Every bill creates winners and losers. Here's who stands to gain and who bears the cost.

Who Benefits

  • Federal student loan borrowers will gain visibility into total borrowing costs, improving decision‑making about which loan terms to accept.
  • Borrowers with multiple federal loans will benefit from a unified life‑of‑loan cost figure across all accounts, supporting consolidation or repayment planning.
  • Consumer advocacy groups and financial‑aid counselors gain a clearer metric to explain cost trajectories and motivate responsible borrowing.
  • College financial‑aid offices and loan counselors will have a clearer standard for communicating loan costs to students.

Who Bears the Cost

  • Loan servicers will incur development and process costs to implement new disclosure workflows and ensure system consistency across all borrower accounts.
  • The Department of Education may need to update guidance, tooling, and training to support uniform application of the new disclosure across institutions.
  • Lenders and institutions that administer federal student loan programs may face short‑term operational adjustments to align with the new disclosure requirement.
  • Some administrative burden is shifted to educational institutions to ensure disclosures reflect the lifetime interest metric rather than periodic payment alone.

Key Issues

The Core Tension

Balancing transparent life‑of‑loan costs with the practicalities of accurate, consistent calculation and meaningful comparability for borrowers who diversify or refinance their loans.

The bill’s transparency intent hinges on standardized calculations and consistent presentation across disparate loan portfolios.

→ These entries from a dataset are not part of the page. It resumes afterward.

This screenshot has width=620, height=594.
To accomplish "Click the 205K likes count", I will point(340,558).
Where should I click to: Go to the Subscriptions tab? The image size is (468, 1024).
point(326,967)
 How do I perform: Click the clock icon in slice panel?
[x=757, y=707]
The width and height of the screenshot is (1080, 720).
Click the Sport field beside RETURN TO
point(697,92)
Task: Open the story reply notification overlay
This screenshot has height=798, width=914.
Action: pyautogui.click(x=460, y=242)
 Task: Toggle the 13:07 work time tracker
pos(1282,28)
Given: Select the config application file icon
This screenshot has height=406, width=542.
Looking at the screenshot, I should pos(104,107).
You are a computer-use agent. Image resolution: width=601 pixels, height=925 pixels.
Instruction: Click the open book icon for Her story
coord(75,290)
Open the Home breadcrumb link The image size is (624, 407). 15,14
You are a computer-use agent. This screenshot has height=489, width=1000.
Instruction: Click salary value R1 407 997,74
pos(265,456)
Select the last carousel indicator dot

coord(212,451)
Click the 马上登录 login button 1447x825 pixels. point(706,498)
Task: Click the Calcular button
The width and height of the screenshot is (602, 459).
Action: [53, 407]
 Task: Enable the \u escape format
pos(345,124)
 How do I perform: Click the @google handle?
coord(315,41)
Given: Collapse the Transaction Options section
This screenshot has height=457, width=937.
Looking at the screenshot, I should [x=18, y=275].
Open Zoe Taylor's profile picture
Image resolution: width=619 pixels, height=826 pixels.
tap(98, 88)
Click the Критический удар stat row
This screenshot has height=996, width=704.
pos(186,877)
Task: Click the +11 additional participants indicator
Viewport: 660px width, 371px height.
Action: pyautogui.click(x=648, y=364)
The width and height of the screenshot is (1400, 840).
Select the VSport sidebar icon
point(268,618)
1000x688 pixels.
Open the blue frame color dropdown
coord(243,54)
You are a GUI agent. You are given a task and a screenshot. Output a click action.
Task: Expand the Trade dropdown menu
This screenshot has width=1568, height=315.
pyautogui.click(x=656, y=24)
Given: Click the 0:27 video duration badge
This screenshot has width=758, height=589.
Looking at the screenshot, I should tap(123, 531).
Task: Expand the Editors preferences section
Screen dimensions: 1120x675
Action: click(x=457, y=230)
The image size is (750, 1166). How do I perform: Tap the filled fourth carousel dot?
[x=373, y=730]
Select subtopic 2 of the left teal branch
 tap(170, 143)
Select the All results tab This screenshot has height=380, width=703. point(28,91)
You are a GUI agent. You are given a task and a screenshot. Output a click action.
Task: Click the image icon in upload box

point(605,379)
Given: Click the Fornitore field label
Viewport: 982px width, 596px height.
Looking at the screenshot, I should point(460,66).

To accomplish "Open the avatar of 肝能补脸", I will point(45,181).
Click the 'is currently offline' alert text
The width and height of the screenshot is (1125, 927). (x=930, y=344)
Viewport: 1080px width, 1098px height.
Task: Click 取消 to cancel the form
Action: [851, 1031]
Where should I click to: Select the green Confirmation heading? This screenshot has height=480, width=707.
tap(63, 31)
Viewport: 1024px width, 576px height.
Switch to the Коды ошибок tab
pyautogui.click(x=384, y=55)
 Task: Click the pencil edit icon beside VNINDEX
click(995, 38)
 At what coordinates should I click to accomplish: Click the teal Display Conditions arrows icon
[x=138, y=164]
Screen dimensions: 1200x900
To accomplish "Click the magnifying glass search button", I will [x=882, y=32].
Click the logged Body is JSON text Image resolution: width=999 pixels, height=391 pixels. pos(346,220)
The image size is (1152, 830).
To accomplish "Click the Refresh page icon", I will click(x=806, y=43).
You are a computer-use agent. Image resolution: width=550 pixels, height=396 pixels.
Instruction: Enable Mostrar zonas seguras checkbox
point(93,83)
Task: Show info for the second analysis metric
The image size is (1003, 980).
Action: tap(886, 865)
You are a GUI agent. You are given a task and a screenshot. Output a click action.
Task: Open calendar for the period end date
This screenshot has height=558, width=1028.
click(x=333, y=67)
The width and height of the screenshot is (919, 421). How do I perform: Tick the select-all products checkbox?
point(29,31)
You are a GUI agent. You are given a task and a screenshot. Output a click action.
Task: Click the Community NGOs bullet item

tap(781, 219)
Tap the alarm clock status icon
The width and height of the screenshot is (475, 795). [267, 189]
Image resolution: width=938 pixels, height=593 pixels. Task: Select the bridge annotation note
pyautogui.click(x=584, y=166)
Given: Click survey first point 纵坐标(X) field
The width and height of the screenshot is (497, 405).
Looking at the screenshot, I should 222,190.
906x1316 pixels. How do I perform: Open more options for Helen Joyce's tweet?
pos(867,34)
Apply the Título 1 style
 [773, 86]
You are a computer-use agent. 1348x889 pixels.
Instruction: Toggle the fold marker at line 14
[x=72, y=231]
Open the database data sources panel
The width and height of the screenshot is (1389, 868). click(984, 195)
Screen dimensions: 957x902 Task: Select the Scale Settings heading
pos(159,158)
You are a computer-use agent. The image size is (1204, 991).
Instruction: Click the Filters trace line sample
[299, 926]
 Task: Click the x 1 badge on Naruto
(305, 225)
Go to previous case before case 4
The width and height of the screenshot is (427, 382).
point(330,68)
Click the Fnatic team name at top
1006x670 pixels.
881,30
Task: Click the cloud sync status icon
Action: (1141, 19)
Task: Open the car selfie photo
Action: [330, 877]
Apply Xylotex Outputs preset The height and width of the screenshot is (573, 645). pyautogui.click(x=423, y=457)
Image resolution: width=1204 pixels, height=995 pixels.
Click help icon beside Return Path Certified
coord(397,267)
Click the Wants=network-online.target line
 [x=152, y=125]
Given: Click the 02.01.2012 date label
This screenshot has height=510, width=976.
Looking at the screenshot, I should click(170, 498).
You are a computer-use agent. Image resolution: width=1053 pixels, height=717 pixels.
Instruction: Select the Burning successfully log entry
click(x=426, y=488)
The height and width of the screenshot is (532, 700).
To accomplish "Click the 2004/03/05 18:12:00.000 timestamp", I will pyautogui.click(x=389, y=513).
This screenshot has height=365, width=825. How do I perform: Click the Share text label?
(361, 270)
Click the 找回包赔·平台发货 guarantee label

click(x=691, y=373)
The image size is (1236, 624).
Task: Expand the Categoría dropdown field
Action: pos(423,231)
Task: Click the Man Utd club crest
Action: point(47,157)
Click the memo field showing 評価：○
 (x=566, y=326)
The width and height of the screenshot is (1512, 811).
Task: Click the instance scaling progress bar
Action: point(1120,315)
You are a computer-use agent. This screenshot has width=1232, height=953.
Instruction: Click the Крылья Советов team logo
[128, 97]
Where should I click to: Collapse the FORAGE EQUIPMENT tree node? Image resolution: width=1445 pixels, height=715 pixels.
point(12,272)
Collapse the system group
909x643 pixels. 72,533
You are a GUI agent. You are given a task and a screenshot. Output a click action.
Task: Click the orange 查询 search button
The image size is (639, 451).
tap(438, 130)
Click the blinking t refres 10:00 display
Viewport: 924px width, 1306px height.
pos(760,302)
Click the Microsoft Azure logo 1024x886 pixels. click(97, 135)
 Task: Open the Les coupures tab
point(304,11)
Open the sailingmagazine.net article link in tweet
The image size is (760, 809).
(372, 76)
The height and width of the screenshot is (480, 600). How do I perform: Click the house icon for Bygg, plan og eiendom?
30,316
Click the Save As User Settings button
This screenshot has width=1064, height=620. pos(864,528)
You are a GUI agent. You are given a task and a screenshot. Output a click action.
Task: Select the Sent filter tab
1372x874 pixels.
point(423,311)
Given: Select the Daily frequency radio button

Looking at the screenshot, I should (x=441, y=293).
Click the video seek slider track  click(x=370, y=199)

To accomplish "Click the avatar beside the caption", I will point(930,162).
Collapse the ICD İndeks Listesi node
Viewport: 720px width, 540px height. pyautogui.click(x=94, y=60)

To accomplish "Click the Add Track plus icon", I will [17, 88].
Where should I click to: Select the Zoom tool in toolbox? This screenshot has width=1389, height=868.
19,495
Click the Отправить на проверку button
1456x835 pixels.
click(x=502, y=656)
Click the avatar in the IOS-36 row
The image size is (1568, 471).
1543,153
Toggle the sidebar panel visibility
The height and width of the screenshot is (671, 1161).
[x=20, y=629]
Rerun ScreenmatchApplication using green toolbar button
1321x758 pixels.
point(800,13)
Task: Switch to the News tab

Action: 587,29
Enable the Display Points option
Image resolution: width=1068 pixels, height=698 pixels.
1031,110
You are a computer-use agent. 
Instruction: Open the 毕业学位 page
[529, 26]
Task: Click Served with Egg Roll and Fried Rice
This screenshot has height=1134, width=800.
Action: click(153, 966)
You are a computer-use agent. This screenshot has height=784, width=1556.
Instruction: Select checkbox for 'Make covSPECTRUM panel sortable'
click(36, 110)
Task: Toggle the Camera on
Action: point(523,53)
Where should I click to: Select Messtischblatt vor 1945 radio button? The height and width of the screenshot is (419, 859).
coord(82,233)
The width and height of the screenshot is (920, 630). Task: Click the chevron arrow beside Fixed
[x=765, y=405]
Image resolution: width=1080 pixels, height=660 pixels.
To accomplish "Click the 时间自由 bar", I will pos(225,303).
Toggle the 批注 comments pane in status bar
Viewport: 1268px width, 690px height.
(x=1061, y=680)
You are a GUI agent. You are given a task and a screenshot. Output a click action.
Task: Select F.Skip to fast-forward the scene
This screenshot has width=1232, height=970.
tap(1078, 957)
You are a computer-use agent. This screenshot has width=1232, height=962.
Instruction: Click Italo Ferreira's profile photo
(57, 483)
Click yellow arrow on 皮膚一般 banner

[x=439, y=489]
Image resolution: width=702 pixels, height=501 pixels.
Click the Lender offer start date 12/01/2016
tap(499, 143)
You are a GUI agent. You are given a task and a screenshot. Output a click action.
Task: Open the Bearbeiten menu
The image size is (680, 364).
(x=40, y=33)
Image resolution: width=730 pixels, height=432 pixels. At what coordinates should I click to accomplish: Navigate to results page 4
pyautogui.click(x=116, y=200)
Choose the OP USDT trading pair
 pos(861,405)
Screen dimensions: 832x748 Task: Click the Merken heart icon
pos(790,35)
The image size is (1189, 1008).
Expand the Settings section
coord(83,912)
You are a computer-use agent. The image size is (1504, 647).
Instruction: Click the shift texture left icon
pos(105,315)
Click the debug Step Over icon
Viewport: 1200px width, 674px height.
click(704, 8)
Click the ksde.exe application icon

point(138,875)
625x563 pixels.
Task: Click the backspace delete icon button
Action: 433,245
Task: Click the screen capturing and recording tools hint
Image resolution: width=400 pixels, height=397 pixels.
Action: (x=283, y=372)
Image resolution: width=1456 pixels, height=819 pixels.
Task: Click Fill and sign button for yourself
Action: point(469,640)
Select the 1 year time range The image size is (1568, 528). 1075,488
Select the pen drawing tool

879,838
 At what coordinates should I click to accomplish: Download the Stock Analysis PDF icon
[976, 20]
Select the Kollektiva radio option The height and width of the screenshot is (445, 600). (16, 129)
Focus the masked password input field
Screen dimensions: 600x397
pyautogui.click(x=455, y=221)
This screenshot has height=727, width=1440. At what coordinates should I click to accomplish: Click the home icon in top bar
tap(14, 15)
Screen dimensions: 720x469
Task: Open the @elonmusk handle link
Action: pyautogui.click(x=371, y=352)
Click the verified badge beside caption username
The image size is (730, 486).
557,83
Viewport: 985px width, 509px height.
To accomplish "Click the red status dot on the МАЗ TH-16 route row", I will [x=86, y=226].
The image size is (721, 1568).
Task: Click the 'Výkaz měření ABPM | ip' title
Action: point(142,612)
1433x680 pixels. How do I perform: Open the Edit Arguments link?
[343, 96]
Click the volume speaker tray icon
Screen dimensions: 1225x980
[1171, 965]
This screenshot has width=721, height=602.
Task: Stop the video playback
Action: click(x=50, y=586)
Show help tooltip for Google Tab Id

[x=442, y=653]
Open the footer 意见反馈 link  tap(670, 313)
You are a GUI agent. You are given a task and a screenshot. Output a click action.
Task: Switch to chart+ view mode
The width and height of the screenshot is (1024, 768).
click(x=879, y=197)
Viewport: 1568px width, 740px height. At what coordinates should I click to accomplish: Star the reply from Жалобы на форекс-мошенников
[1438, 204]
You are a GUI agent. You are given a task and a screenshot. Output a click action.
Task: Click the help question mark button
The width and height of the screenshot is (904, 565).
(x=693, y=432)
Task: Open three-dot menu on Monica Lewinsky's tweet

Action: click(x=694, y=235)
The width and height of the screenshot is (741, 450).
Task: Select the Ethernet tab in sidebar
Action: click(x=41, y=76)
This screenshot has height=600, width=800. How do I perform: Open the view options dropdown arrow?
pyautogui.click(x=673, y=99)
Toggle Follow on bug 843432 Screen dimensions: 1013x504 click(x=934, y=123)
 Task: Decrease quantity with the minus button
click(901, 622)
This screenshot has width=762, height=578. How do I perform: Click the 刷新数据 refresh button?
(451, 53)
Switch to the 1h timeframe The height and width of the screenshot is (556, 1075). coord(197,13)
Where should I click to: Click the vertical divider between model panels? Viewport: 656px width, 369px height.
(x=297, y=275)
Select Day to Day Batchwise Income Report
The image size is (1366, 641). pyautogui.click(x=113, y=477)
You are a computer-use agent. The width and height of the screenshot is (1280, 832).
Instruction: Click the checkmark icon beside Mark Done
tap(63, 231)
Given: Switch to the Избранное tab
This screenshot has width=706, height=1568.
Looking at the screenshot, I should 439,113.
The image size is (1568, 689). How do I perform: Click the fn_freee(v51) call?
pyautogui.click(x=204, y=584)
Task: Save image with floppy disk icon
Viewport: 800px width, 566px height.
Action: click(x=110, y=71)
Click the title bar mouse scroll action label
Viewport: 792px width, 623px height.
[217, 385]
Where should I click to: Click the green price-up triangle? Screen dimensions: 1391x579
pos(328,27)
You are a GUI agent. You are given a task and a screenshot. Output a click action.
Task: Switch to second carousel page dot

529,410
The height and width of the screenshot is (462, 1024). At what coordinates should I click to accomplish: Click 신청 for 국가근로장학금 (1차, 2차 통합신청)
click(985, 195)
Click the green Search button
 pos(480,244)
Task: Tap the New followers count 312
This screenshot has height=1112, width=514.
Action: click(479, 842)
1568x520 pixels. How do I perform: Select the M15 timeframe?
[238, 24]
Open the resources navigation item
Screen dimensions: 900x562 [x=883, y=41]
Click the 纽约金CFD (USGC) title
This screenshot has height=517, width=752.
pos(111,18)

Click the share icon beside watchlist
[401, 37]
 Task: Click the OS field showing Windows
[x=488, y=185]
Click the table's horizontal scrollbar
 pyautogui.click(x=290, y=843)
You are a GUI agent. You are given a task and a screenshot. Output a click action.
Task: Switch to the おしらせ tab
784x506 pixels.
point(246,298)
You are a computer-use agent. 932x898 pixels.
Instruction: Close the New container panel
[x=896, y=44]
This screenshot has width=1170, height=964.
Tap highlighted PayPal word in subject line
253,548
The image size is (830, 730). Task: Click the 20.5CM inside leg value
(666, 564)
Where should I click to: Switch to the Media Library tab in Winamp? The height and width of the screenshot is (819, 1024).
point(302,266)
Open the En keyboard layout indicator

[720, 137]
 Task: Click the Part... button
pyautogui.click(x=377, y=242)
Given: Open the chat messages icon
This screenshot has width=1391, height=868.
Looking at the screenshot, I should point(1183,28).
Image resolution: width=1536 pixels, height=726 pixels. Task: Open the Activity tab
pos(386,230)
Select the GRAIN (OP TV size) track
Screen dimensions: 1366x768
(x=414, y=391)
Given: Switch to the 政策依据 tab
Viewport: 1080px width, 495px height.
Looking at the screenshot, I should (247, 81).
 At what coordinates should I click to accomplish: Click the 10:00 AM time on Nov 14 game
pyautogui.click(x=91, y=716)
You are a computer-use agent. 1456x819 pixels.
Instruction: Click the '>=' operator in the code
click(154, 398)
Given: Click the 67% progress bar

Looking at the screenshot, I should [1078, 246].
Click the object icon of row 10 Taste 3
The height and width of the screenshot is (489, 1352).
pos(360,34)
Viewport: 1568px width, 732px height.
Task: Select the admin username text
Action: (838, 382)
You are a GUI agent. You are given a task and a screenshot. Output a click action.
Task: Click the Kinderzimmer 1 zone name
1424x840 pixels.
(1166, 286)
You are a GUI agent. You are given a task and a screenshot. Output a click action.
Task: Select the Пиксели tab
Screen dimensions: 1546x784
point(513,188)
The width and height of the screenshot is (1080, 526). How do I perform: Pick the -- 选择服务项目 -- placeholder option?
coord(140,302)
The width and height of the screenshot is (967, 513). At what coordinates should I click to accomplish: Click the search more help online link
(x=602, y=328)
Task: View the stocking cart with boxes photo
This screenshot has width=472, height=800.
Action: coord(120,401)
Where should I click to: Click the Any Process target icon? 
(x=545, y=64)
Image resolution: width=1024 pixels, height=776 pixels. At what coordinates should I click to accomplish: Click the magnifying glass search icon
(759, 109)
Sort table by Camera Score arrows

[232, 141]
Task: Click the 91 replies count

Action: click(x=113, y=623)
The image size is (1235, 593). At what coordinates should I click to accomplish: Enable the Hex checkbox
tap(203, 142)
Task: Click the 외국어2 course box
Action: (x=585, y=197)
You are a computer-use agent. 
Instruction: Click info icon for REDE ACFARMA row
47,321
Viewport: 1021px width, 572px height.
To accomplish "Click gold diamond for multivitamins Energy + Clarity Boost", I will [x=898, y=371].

Implementing a life‑of‑loan interest figure requires consensus on what counts as the “total outstanding principal” when borrowers have multiple, cross‑portfolio loans or when new loans are added during the life of a repayment plan.

While the provision ties the metric to the standard repayment plan, it does not redefine repayment options themselves, which could limit or complicate direct comparisons if borrowers switch plans mid‑course. The procedural overhead for servicers and schools could be nontrivial, particularly if data systems lack clean provenance for “total outstanding principal” across all loans.